The world’s first artificial intelligence (AI) TV hosts will preside over this year’s China Central Television (CCTV) Spring Festival Gala – one of the world’s most-watched TV broadcasts.
An audience of over one billion people worldwide is expected to tune into the various shows marking the Chinese lunar new year on February 5. For the Spring Festival Gala, the four well-known human hosts – Beining Sa, Xun Zhu, Bo Gao, and Yang Long – will each be joined by an “AI copy” of themselves – in effect, their very own digital twin.
The “personal artificial intelligences,” created by ObEN Inc., are being touted as the world’s first AI hosts. Rather than simply being computer generated avatars, AI technologies including machine learning, computer vision, natural language processing, and speech synthesis have been used to “rebuild” the virtual copies of the celebrities from the ground up.
I spoke to ObEN CEO Nikhil Jain, who told me that while the TV event will showcase his company’s technology to the largest TV audience in the world, the potential of personal AIs – PAIs – goes further still, and could revolutionize many areas of society.
In fact, the company is already working to create AI-powered doctors, nurses, and teacher, as well as its highly publicized virtual celebrities.
Jain said the idea came to him when he was looking for ways to stop his young children missing him when he was forced to leave home for long periods on business trips.
He said, “I would travel a lot, and I realized they would miss me … I figured that if there was a copy of me at home – a digital copy that talks with my voice and can interact with my kids, then my kids would miss me a lot less and my wife would be happier with me!”
What differentiates ObEN’s AI-enabled avatars from other “digital copies” that have existed before, is that they are able to talk and act, like the people they represent – and are powered by artificial intelligence rather than actors or pre-scripted behavior routines.
The visual data that allows the avatars to look like their subjects is gathered from 3D scanners, but that’s only the beginning of the process of creating an AI counterpart of a human being.
Neural net technology, built around deep learning principles, is used to take a recording of the subject’s voice as input data, and personal data regarding the subject’s behaviors and actions, and from that, can recreate the speech patterns as well as aspects of their personality.
“We capture the voice data – the person speaking from a script – and the AI then learns the traits of your voice and can generate new content in your voice – either talking or singing.
“And not just in your native language … it’s also able to create content in your voice in languages you can’t even speak – in my case, I might record my data in English, but my personal AI can speak in Chinese, Japanese or Korean,” says Jain.
ObEN was chosen to create the avatars for the Chinese broadcast, following work the company had previously carried out creating avatars of the popular idol group SNH48, along with other well-known Chinese actors and personalities.
Celebrity “digital twins” is seen as a hugely lucrative use case for the AI technology, considering the huge market for new ways in which fans can interact with their heroes and role models.

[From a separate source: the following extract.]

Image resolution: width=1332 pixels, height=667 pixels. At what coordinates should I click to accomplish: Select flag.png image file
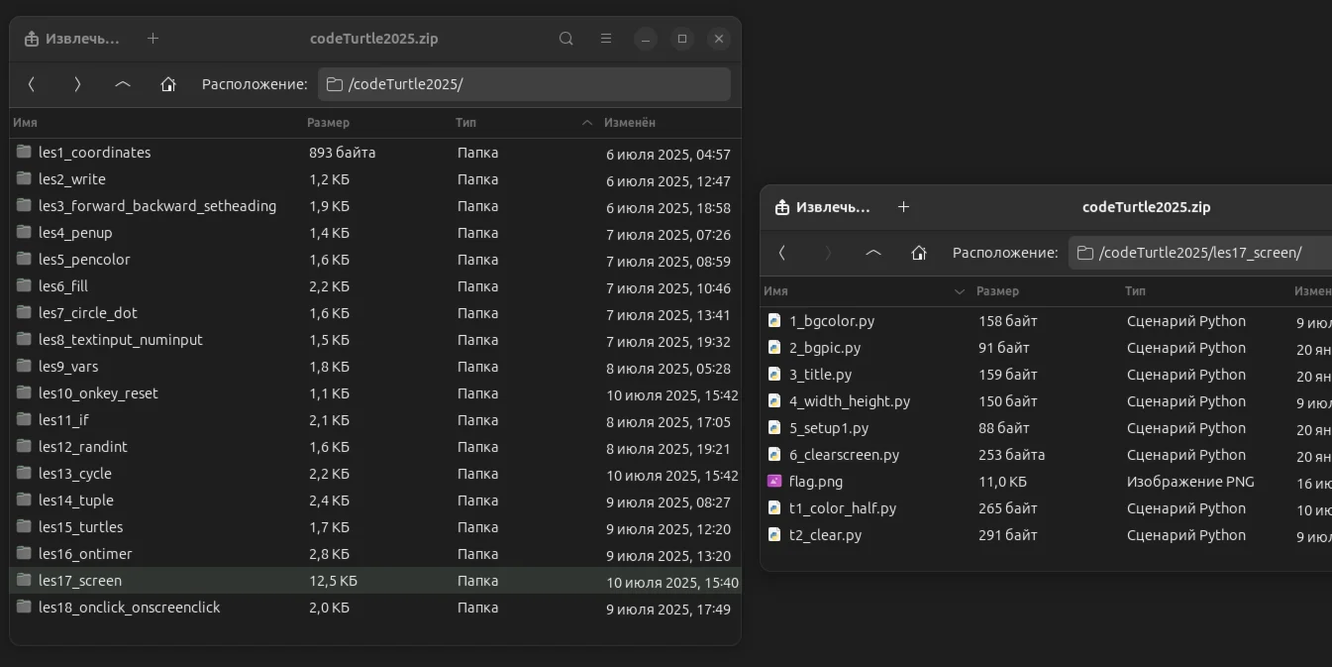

In some ways, it can be seen as a natural extension of the market for personalized greeting messages and endorsements offered by many famous figures in both Asian and Western markets.
As well as watching them on television, PAIs will offer fans the chance to interact personally with their idols – or very accurate AI copies of them, at least. ObEN has built an interface using the WeChat messaging service that allows anyone to have a conversation with one of its artificial intelligence avatars. The digital celebs can be deployed in virtual reality (VR) and augmented reality (AR) environments, too.
While the use case may seem light-hearted, it’s not hard to see the very serious and consequential implications of AI avatars. Its possible they could be the first step on the road to allowing humans to carry out feats such as appearing in more than one place at the same time, and possibly – if the AI simulations become realistic enough in future years – living on after our deaths.
Imagine AI avatars that are trained not simply on data taken from a brief interview or questionnaire – but something like a person’s entire social posting history, or even a lifetime of recorded conversations. With more and more of the data we create being stored and uploaded in the form of audio or video recordings, it’s not entirely unlikely that this will happen one day.
It’s clear that this would create the potential to create very lifelike, very complete “simulations” of specific humans – as well as very complex and tricky ethical conundrums.
For now though, ObEN – which counts companies such as Tencent and Softbank among its investors – is branching out from AI celebrities and also investigating more “serious” (in Jain’s own words) applications of the technology.
“We’re expanding into the healthcare space – with virtual doctors and nurses that are able to interact and give non-clinical advice to patients – answer questions about their health or give reminders.
“And we’re also working in areas like education to create virtual teachers.”
Another potential use being explored is retail, where ObEN is working with leading Asian retailer K11 on the development of “virtual concierge” AIs, to add an (artificial) human touch to the experience of online shopping.